EXERCISE SET —
1. According to the passage on management accounting in supply chains, who adapted the three main concepts of German supply-chain-controlling literature to the specific demands of supply chain management?
2. Extend the passage on management accounting in supply chains, picking up after its final sentence.
** Start of GIVEN PASSAGE **
= Management accounting in supply chains =

Management accounting in supply chains (or supply chain controlling, SCC) is part of the supply chain management concept. This necessitates planning, monitoring, management and information about logistics and manufacturing processes throughout the value chain. The goal of management accounting in supply chains is to optimise these processes. This strategy focuses on supporting management.

== Overview ==
As value chains have become more complex due to globalization, supply chain management (SCM) has become increasingly relevant in theory and practice. SCM encompasses extensive management-control tasks. This range of subjects is summarized by the definition of supply-chain controlling. The transfer of existing management control systems (MCM) to the SCM is insufficient because these primarily aim at internal (company) needs. Beyond past-oriented, financial figures there must also be future-oriented measurement; a number of approaches exist in the literature.

== Definition ==
Supply-chain management has become increasingly relevant in theory and practice in light of more-complex supply chains. The SCM performs extensive operational tasks, including supply-chain controlling. Stefan Seuring adapts the three main concepts of German supply chain-controlling literature into the specific demands of SCM:

Supply-chain controlling concept
| Criteria | Rationality-oriented | Coordination-oriented | Information-oriented |
|---|---|---|---|
| Specific problem | Ensuring rationality of supply-chain management | Assuring and maintaining coordination and flexibility in supply chain management | Decision-related information |
| Direct controlling objective | Balancing task-related and staff-related bottlenecks | System building and coordination of planning and control and providing information throughout the supply chain | Implementing of supply-chain-wide information systems Providing problem-specific information to all participants in the supply chain |
| Indirect controlling objective | Performance-objective system | Profit (efficiency, short- and long-term profit) | Profit and liquidity objectives |

The rationality-oriented approach of supply-chain controlling coordinates all participants in the supply chain to improve performance. Common management systems and instruments for performance measurement are developed, enabling guidance for individual companies and the entire supply chain. The coordination-oriented approach supports the supply-chain leadership. Organizational objectives include the selection of strategic partners, the distribution of tasks among companies, process management and ensuring the provision of information to all participants. The information-oriented supply-chain controlling concept emphasizes providing partners with relevant information for decision-making. An efficient reporting structure must be implemented, including strategic and operative organizations in the system and their technical aspects.

== Requirements ==
A requirement for the supply chain is the support of cooperating companies, ensuring future cooperation; companies must focus on common tools and targets. For this, an understanding of processes within the participating companies is indispensable. Information exchange (including sensitive data) within a supply chain is necessary to ensure its control, with coordination among in-house information systems. The requirements for management accounting in supply chains are significantly higher than the provision of key figures, but this is a fundamental task.
** End of GIVEN PASSAGE **
** Start of RECORDED DATA **
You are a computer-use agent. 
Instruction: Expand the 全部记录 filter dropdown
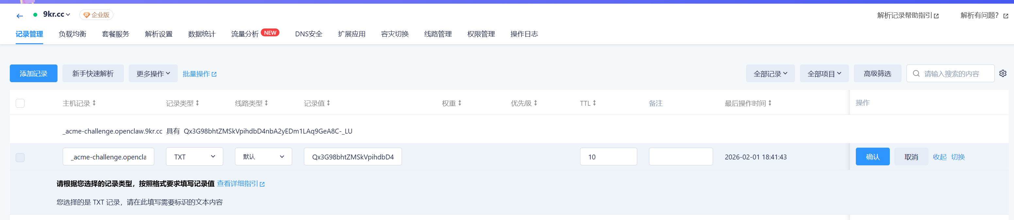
** End of RECORDED DATA **
ANSWERS TO THE PROBLEMS —
1. Stefan Seuring

2.
== Tasks and functions ==
The tasks and functions of controlling may be transferred to management accounting in supply chains, supplemented by a cross-company approach. However, the past-oriented aspects of the traditional concept are inappropriate. Due to the strategic importance of supply-chain management, forward-looking control requirements must be taken into account. Because of the complexity of a supply chain, a focus on interface management is necessary. In the literature, several tasks and functions are defined. Management accounting in supply chains has the following features:
- Planning
- Monitoring and control
- Information supply
- Coordination
- Rationality and reflection

== Aims ==
Because of different controlling directions, in management accounting of supply chains different aims are pursued and influence each other. Again, the challenge is the cross-company factor. Independent companies must agree on a common strategy for the SCM and define common aims. Two types of aims exist: direct and indirect.

=== Direct ===
Direct aims relate to the support of SCM and controlling. This ensures logistical processes between parties in a supply chain or the introduction of a common performance-measurement system for verification of lead times.

=== Indirect ===
Company-wide, generalized aims may be pursued with management accounting in supply chains. Examples are competitiveness, expanding cooperation, growth, market development and greater customer orientation.

== Instruments ==
Management accounting in supply chains draws on modified traditional instruments of managerial accounting to accomplish cross-company objectives. There are two measuring instruments: the supply-chain map and the supply-chain operations reference (SCOR).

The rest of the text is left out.